Is the “rubble pile” indestructible?
To find out more about how Itokawa survived billions of years, scientists conducted two additional studies. The first of them was electron backscattering diffraction. It allowed to establish whether the rock experienced meteorite impacts. The second method was argon-argon dating, which allowed us to determine when the last collisions occurred.
The results show that the “rubble pile” is extremely resistant to impact. Itokawa has experienced a bunch of collisions throughout its history, but has never broken up. This conclusion can greatly affect our strategy of protection from asteroids.

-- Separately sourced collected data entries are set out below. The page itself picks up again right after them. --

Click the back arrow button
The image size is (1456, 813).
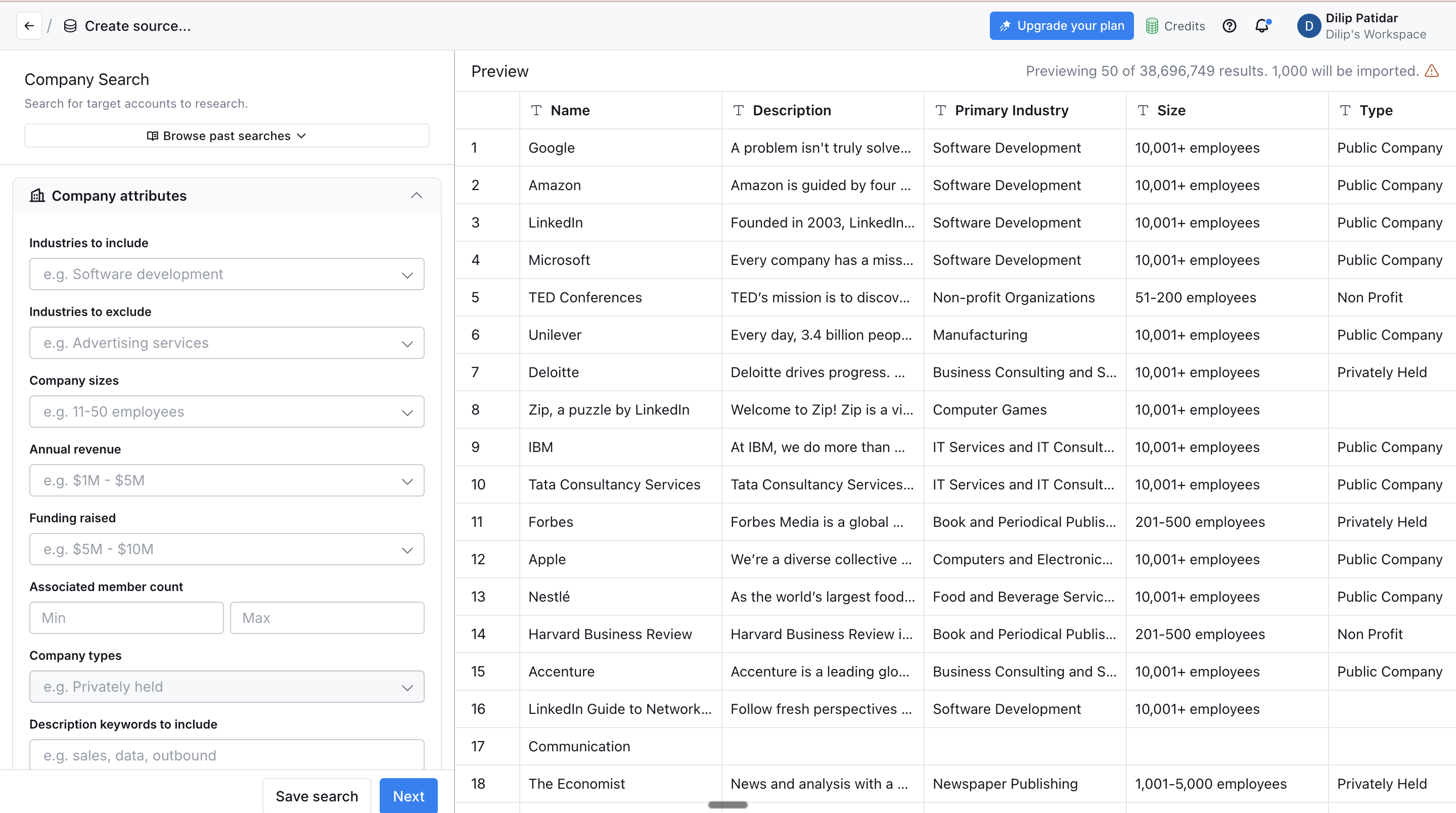coord(29,26)
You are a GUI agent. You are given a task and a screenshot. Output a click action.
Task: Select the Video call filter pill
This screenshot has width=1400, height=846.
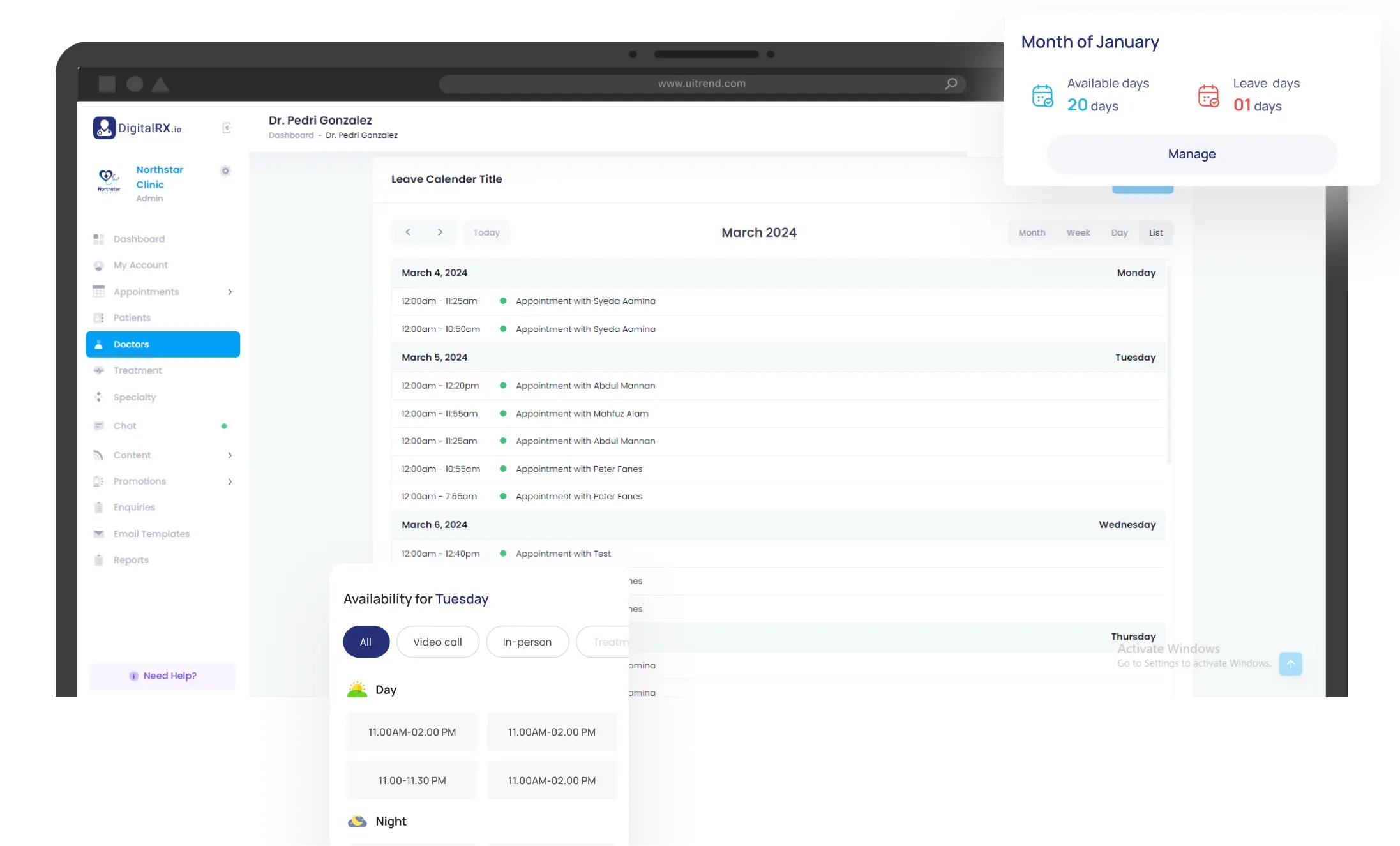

After all, it is obvious that the “rubble pile” will not be subjected to a collision with an artificial object. That is, it will not be possible to destroy it with something similar to the DART device. We’ll have to use it or a nuclear charge in order to simply deflect the asteroid from its course.
This is even more relevant if we consider that the antiquity of Itokawa has another important consequence. There should be much more similar objects in the main belt than is previously thought. They must have been accumulating there for hundreds of millions of years.